(Stored data)
########

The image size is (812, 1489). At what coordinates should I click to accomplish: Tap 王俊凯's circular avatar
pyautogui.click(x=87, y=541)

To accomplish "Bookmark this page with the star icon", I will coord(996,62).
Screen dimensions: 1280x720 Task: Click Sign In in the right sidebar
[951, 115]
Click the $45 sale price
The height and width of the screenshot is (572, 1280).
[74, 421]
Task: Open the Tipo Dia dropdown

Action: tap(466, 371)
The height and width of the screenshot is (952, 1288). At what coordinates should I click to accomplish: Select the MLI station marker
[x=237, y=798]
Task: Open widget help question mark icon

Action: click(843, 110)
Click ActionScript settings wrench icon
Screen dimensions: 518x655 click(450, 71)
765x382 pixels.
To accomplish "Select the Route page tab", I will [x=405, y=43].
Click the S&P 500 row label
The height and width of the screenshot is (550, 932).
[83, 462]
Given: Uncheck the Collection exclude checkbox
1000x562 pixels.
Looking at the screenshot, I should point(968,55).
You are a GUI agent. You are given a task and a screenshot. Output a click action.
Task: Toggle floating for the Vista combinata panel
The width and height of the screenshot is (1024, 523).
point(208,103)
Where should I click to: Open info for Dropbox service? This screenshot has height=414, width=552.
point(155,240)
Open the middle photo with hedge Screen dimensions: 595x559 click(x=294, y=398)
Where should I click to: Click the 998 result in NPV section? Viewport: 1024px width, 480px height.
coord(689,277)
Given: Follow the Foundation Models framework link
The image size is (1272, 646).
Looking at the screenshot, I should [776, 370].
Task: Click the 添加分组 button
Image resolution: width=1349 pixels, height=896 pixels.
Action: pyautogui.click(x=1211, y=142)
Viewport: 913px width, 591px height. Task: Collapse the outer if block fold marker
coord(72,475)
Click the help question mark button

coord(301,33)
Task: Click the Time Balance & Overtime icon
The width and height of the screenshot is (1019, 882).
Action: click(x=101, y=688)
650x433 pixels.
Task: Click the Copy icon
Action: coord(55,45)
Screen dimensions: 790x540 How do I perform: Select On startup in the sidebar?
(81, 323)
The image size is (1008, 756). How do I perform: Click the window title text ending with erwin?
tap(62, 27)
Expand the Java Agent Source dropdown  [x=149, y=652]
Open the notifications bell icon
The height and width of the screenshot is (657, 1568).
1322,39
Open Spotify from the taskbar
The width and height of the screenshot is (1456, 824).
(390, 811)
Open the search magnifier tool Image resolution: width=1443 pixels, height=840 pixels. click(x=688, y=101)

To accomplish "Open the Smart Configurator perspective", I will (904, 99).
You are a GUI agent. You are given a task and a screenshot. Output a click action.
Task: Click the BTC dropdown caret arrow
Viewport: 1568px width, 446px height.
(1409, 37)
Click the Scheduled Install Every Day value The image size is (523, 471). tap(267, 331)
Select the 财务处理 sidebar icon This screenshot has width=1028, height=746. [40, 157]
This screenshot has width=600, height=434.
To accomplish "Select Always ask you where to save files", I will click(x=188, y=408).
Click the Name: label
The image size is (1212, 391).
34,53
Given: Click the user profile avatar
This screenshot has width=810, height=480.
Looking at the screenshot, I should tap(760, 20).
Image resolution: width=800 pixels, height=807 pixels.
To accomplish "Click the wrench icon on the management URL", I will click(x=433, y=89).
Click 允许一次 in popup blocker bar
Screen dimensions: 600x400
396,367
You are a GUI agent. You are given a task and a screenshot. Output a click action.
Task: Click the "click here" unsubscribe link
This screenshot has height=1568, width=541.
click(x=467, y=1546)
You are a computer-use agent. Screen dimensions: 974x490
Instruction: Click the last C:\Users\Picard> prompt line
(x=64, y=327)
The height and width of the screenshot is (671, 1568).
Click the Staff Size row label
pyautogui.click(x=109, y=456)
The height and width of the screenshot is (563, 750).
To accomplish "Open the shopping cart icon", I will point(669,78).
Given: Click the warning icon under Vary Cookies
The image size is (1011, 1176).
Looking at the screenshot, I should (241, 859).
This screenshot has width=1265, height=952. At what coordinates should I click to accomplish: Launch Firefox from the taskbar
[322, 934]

########

__Task prompt__.
Gather up every line in the data above that contains the word "link", copying each one.

__Written answer__.
Given: Follow the Foundation Models framework link
Task: Click the "click here" unsubscribe link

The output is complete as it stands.